Le 30 juillet, le gouverneur républicain de l'Ohio, Mike DeWine, un ancien partisan du projet de loi, a appelé à son abrogation. Les dirigeants de l'Ohio House et du Sénat travaillent sur une nouvelle législation pour l'annuler. Cependant, il n'est pas clair qu'une nouvelle version supprimerait le libellé accordant des subventions à l'énergie nucléaire. Les législateurs veulent simplement un projet de loi «propre», même s'il continue de faire fonctionner les réacteurs nucléaires dangereux.

Du côté républicain, ils pourraient aussi être motivés par une autre sale découverte.
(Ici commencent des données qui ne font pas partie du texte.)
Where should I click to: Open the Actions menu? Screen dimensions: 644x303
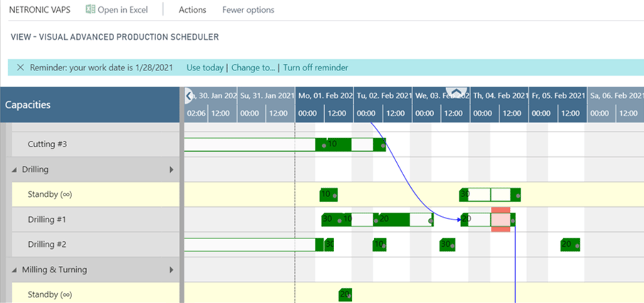[192, 10]
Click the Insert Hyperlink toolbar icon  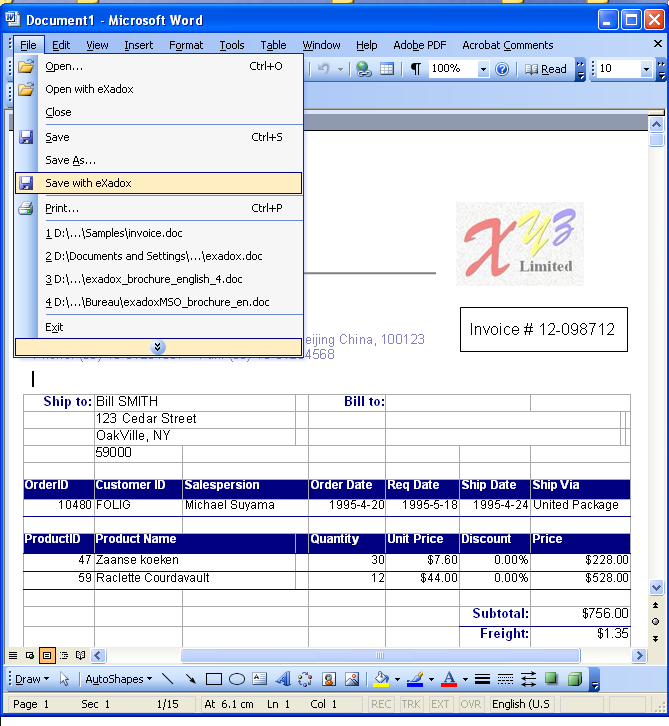tap(364, 69)
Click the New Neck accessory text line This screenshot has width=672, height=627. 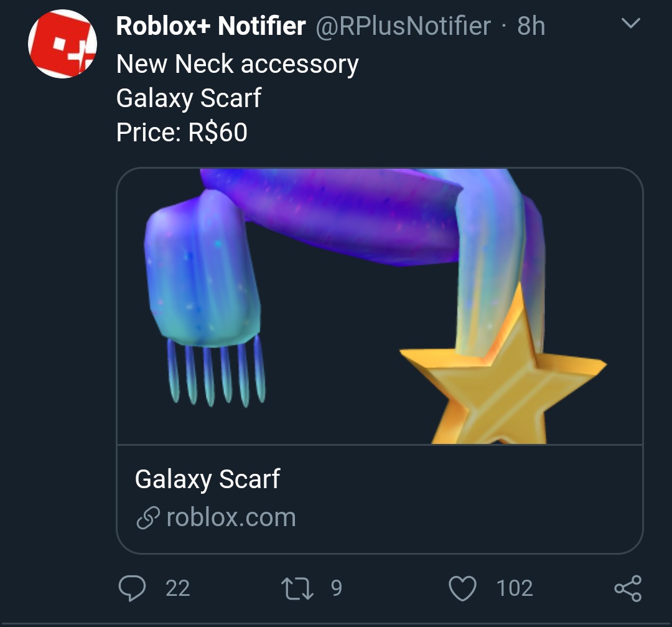238,64
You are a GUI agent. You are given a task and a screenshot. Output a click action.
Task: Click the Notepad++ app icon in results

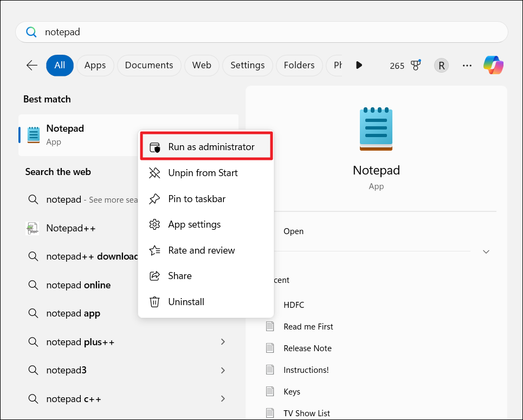click(x=33, y=228)
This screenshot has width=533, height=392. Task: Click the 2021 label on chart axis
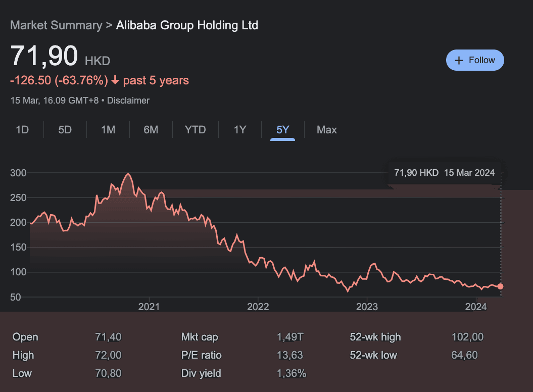[149, 307]
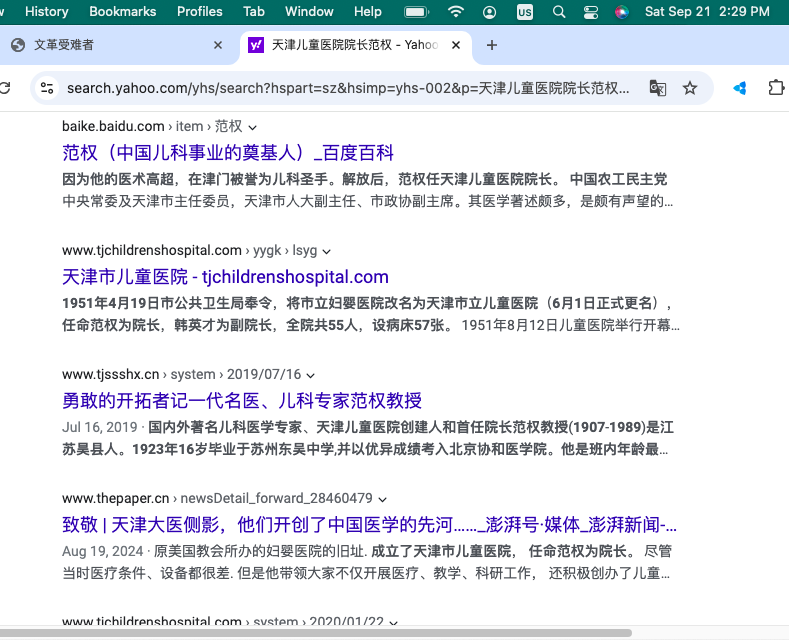
Task: Click the blue extension icon in toolbar
Action: click(x=740, y=88)
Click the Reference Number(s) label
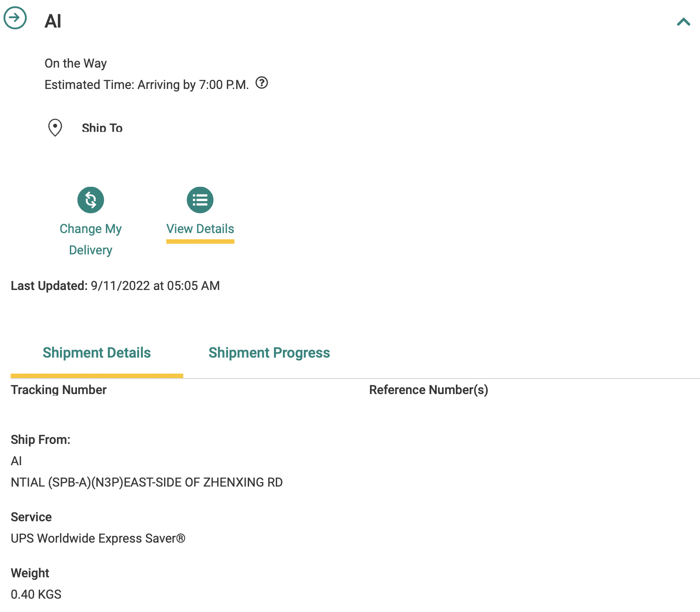 428,390
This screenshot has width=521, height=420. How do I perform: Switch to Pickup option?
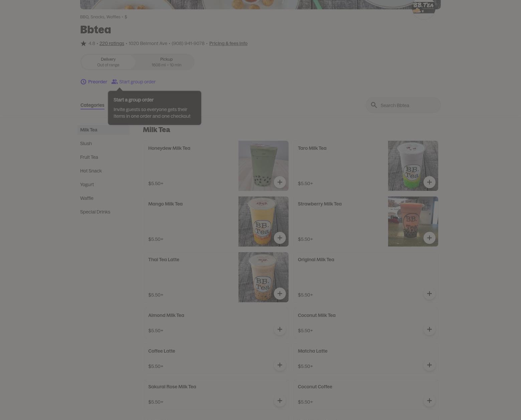click(166, 62)
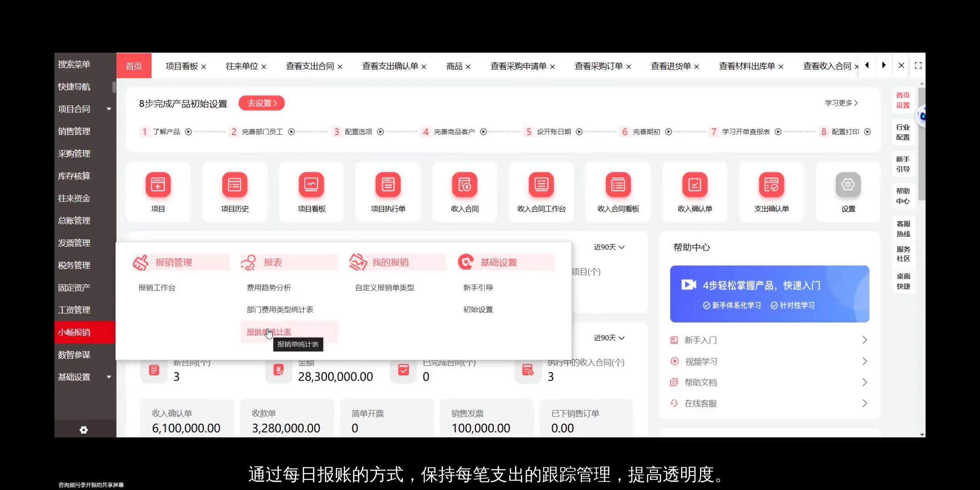
Task: Select the 项目历史 icon
Action: tap(234, 191)
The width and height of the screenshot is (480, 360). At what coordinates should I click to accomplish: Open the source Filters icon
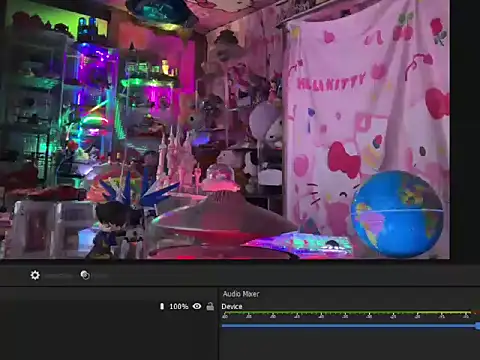[x=85, y=275]
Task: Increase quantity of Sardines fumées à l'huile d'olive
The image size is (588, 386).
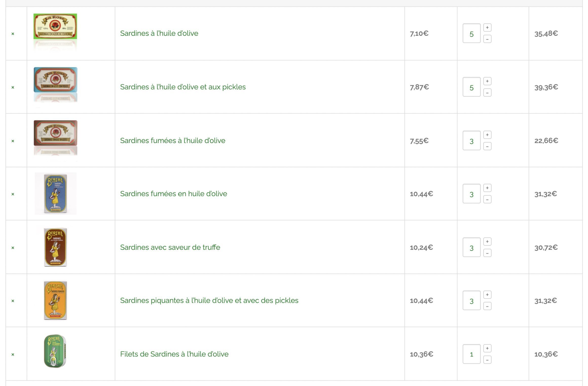Action: coord(487,135)
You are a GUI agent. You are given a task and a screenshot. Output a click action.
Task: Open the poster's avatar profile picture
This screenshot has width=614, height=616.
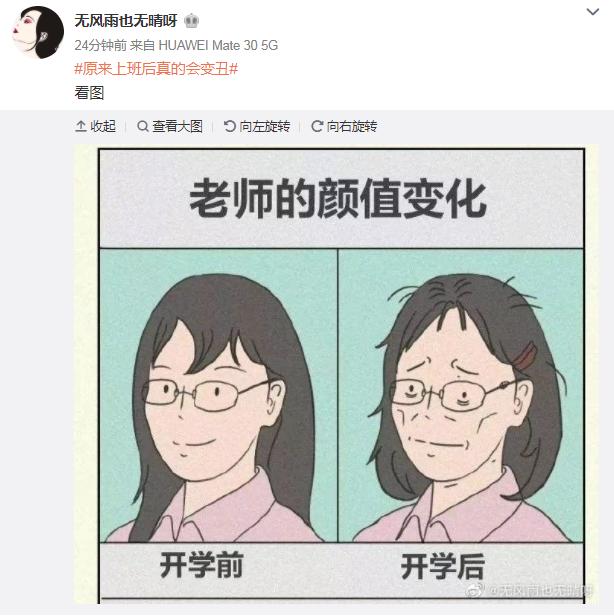[x=38, y=32]
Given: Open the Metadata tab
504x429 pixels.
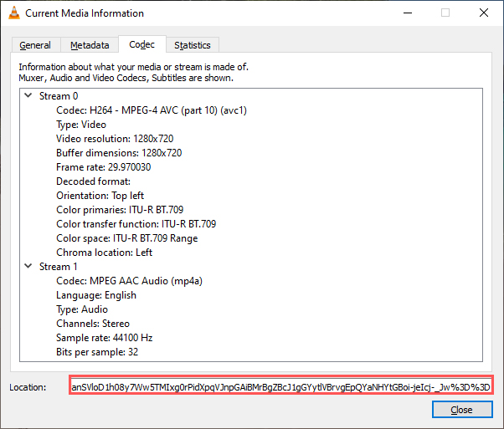Looking at the screenshot, I should pyautogui.click(x=90, y=45).
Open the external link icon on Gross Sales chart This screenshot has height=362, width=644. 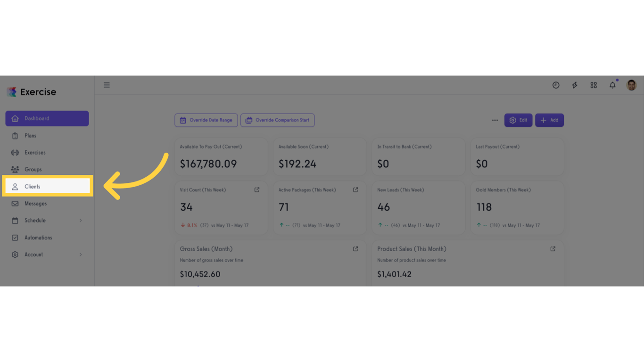(355, 248)
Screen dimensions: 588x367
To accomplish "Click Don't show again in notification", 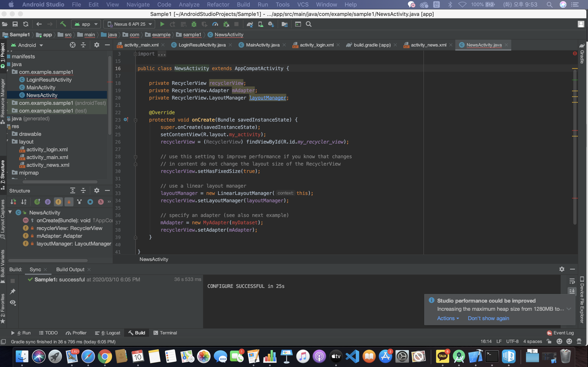I will tap(488, 318).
Avant le vote sur HB6, un agent de Trump, Bob Paduchik, avait fait pression sur «au moins cinq membres de la Chambre des représentants de l'Ohio» pour qu'ils votent «oui» sur HR6, selon Politico.

«Le message est que si nous fermons ces usines, nous ne pourrons pas faire réélire Trump», a déclaré à Politico une source législative de haut niveau.

Le gouverneur DeWine a réitéré son soutien à l'énergie nucléaire dans l'État ces derniers jours. Toute nouvelle version de HB6 inclura presque certainement toujours des fonds de sauvetage nucléaire. Mais les groupes de citoyens auront-ils l'énergie et les ressources, et même l'opportunité démocratique, de le combattre à nouveau?